Félix Lajkó was born in Bačka Topola (Hungarian: Topolya, Serbian Cyrillic: Бачка Топола), a town in the multi-ethnic and multi-cultural Voivodina region of present-day Serbia on 17 December 1974 (the same day Beethoven was born a little more than two hundred years before). Despite loving music dearly, no member of his ethnic Hungarian family had chosen music a profession before. Having started out with playing the zither, Lajkó quit the musical high school of Subotica at sophomore grade to go to Budapest with a borrowed violin and become a member of the Dresch Quartet. He has been commuting between Budapest, Hungary and Subotica, Serbia ever since, representing and culturally connecting Hungary and his native Voivodina region.
“My music is essentially based on the sensitivity and variability of my instrument. I do not play any so-called new-style music; I just have my way in improvising and composing. I do not differentiate between musical styles and trends; I play folk, classical, rock, blues, jazz, and improvised tunes alike.”
Lajkó has played together with a large number of well-known bands and musicians. He has had several concerts with Alexander Balanescu and Boban Marković’s brass gipsy band. His violin music captivated musically sensitive audiences in Tokyo, Amsterdam, Berlin, Bratislava, Prague, Budapest, Brașov, Belgrade, Sarajevo, Ljubljana, Frankfurt, Lyon, Bordeaux, Venice, Verona, Edinburgh, London, Tallinn, Vienna, and New York.

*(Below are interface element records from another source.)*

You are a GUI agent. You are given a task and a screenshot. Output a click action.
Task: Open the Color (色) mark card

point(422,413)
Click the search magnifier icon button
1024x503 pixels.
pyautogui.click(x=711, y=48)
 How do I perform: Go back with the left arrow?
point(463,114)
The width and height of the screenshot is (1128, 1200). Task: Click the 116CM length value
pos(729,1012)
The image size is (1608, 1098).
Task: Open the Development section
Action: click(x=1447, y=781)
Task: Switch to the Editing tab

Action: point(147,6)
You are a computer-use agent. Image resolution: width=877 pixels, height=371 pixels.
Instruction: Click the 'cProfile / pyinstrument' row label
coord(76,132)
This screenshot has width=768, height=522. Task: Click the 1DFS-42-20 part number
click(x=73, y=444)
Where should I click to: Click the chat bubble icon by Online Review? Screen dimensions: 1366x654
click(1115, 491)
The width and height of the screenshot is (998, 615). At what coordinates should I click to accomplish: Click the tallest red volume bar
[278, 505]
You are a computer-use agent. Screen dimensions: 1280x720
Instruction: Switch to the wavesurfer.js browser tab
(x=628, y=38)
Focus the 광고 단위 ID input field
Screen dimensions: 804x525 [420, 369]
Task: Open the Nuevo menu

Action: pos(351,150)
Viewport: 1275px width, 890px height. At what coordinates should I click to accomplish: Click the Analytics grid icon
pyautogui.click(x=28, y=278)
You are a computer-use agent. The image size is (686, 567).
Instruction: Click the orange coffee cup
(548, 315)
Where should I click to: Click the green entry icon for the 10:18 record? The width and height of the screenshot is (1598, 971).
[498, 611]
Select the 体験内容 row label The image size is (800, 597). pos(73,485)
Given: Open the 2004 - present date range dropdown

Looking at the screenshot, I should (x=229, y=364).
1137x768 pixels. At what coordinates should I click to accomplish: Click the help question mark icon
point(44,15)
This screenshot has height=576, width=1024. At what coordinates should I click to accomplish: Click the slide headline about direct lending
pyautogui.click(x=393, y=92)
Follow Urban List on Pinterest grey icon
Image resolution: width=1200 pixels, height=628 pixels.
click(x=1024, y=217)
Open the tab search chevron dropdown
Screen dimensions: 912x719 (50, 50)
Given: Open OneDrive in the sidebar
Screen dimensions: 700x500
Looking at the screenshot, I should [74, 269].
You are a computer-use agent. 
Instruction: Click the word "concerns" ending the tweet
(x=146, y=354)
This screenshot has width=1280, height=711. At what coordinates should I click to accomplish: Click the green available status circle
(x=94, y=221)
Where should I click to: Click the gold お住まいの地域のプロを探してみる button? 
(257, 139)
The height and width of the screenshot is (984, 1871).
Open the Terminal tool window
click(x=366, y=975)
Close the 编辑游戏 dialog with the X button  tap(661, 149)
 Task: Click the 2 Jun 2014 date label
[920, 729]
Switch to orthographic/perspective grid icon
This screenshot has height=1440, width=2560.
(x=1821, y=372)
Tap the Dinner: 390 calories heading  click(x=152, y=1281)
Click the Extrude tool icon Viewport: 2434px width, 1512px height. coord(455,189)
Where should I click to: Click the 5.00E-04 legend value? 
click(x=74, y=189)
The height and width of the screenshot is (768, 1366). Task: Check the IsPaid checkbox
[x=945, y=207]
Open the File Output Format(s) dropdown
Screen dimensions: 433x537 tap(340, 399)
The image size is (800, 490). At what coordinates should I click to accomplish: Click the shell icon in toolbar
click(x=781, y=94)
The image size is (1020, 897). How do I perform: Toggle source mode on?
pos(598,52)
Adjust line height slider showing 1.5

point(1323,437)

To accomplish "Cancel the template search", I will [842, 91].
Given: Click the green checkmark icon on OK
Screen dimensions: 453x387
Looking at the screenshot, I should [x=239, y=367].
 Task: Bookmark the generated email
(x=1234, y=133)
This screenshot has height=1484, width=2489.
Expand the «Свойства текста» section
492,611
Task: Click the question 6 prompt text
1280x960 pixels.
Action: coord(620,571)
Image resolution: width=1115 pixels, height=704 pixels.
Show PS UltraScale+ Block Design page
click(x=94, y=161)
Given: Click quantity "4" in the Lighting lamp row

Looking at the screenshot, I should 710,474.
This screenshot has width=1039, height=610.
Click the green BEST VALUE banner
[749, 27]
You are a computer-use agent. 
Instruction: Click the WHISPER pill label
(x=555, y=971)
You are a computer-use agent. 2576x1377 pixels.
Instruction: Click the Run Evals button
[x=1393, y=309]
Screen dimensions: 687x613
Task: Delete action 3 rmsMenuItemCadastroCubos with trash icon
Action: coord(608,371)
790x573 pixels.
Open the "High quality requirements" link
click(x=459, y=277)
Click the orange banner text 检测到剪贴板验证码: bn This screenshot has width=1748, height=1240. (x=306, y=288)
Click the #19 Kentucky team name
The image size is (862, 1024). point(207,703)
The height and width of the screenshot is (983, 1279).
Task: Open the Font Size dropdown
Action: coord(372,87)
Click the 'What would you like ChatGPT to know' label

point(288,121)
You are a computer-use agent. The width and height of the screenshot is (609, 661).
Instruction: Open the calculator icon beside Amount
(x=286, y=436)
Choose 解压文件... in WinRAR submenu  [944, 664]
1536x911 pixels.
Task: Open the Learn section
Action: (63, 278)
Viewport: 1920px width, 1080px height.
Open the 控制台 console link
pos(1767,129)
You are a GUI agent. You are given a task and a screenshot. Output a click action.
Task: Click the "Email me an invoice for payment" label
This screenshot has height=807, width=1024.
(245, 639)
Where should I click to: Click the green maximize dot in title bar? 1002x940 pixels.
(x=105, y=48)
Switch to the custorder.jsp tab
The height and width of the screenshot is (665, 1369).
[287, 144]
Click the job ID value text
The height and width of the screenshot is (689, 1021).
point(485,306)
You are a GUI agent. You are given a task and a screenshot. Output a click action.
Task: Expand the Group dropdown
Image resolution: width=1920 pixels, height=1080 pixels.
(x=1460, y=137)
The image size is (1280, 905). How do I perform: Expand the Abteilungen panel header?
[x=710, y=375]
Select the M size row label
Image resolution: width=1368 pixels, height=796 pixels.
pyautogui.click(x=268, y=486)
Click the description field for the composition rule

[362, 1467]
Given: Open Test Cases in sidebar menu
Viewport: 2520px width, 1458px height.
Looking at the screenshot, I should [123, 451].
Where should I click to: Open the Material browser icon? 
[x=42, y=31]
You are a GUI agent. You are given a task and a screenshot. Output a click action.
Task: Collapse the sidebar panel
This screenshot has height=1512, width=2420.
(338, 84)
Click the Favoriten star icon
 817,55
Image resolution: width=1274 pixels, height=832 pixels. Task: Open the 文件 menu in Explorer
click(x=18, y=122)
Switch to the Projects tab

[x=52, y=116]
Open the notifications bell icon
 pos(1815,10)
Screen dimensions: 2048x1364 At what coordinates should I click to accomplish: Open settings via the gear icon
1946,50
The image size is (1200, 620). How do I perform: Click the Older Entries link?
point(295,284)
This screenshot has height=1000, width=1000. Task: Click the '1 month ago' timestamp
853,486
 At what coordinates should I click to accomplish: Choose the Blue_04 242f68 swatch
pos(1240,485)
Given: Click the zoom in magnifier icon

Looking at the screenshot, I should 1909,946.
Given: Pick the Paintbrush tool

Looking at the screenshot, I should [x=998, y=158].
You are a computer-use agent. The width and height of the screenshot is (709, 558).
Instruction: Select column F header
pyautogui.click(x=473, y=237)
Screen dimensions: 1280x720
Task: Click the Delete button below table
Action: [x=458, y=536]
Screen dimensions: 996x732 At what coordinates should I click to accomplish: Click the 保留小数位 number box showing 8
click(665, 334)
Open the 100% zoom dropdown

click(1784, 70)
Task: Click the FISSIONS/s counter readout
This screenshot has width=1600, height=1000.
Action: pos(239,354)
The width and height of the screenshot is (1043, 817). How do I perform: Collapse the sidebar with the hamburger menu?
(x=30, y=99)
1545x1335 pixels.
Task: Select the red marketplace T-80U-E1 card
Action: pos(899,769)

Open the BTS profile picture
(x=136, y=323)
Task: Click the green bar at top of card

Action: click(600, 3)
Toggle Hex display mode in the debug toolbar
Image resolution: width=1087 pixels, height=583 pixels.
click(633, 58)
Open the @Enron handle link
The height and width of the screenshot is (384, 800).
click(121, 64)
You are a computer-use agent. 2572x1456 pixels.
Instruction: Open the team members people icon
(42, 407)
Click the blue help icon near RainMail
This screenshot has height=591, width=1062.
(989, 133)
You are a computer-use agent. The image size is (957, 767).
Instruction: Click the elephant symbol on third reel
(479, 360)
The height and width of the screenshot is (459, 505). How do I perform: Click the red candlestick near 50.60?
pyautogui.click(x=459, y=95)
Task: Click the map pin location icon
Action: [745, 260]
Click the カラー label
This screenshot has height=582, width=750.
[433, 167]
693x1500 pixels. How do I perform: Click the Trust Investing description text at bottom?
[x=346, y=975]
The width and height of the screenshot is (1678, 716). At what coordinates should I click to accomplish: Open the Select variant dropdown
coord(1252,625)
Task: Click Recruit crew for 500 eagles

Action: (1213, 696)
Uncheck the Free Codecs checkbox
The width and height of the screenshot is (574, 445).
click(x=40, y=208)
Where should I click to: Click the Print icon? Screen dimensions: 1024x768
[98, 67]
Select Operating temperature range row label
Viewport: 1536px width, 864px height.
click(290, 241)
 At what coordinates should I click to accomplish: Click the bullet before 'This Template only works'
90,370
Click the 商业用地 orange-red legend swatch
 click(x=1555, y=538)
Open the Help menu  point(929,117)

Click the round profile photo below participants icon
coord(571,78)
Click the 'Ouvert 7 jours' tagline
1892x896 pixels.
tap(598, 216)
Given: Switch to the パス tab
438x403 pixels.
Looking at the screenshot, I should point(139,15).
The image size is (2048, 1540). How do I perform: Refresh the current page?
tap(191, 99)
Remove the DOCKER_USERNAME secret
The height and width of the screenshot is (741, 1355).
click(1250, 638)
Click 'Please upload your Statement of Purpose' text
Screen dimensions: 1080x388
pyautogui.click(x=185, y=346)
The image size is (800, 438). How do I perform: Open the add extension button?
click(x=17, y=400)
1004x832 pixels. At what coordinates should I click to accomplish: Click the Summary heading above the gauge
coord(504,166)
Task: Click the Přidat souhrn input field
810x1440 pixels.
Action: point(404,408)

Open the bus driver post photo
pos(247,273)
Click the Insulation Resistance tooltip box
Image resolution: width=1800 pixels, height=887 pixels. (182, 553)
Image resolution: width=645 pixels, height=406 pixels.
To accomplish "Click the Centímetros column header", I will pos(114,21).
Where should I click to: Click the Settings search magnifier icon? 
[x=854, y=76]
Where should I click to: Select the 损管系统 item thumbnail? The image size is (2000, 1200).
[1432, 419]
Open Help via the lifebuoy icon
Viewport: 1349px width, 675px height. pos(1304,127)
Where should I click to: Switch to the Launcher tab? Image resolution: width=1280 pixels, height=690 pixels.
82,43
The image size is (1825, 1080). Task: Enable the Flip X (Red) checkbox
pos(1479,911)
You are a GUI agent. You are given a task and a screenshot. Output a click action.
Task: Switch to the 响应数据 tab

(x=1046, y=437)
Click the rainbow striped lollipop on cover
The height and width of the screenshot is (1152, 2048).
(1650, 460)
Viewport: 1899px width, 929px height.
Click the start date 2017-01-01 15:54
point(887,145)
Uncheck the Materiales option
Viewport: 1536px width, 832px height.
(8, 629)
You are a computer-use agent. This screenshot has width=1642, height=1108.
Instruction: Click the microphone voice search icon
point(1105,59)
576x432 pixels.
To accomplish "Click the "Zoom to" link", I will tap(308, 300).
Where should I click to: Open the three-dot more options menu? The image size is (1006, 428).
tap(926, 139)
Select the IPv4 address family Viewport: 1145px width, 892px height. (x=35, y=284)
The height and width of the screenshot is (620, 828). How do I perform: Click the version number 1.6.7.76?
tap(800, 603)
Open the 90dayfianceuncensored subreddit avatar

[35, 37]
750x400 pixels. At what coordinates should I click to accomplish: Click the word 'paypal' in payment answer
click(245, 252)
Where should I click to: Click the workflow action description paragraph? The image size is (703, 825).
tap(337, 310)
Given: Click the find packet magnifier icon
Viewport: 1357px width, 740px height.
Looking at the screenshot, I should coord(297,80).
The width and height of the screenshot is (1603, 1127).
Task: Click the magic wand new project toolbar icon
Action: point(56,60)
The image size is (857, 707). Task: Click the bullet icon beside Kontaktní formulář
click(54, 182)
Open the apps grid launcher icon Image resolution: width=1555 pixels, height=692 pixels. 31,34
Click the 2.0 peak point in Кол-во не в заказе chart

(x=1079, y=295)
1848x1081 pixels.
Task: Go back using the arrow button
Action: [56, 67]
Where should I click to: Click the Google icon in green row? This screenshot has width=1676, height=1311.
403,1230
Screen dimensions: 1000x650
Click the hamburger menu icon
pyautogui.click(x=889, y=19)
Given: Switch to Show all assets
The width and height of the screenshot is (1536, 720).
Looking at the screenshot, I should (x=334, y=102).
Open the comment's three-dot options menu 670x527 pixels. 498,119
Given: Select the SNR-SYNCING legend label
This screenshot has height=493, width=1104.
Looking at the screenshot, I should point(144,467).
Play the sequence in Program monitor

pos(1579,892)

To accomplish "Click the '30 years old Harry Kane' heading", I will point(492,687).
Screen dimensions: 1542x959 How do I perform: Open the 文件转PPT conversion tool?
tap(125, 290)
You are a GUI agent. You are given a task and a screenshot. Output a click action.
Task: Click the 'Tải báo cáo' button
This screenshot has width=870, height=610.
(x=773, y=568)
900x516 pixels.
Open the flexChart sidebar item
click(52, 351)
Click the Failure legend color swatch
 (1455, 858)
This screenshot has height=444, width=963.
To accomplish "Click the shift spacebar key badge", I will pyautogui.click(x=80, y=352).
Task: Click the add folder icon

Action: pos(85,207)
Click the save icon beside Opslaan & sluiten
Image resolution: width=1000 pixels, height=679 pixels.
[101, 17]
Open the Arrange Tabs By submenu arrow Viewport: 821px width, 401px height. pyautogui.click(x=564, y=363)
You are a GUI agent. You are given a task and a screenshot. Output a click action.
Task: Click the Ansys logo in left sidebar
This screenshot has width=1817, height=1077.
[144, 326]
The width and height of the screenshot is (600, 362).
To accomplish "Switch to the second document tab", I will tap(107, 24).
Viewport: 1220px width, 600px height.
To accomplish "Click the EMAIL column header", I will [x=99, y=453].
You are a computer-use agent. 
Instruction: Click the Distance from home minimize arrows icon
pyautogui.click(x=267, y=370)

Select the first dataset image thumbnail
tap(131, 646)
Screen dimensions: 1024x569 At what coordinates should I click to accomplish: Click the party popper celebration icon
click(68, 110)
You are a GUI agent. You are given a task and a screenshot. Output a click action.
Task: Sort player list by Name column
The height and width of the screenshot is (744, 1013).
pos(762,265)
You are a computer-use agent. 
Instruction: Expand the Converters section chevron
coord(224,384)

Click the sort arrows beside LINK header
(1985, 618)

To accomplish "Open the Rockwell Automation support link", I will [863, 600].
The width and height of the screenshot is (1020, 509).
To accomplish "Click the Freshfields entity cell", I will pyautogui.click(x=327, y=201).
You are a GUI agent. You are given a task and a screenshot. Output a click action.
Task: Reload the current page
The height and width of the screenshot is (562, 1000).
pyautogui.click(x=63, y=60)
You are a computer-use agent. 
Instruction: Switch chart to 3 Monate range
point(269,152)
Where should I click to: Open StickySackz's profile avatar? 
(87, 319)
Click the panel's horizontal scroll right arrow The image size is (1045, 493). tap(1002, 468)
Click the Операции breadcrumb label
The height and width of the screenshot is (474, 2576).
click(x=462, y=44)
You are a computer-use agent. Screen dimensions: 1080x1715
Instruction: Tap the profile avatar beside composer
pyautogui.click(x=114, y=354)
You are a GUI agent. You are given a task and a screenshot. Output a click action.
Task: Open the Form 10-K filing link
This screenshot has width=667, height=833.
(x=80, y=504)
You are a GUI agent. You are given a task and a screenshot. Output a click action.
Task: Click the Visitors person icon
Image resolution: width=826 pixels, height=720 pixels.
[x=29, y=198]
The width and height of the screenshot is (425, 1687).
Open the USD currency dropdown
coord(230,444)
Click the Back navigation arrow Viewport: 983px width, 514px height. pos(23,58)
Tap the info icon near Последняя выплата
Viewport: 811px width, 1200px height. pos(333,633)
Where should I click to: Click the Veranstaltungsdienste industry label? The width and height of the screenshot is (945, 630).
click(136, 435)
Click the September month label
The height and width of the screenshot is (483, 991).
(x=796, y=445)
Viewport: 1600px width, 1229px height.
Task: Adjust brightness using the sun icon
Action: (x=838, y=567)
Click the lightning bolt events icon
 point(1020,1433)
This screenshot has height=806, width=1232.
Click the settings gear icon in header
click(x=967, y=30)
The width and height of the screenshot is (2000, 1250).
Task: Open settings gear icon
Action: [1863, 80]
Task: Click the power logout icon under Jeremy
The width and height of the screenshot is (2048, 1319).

Often referred to as the Devil’s Violinist, the Paganini of Voivodina, or a child prodigy, once he is on stage with an instrument – be it the violin or the zither – Lajkó is capable of doing anything, of guarding his audience to a world that opens up only to those born with a special talent. Félix Lajkó handles music rather impulsively. There is no need to define the style or genre of his music, since it is exactly about the opposite: transgressing styles, accepting the inexplicable.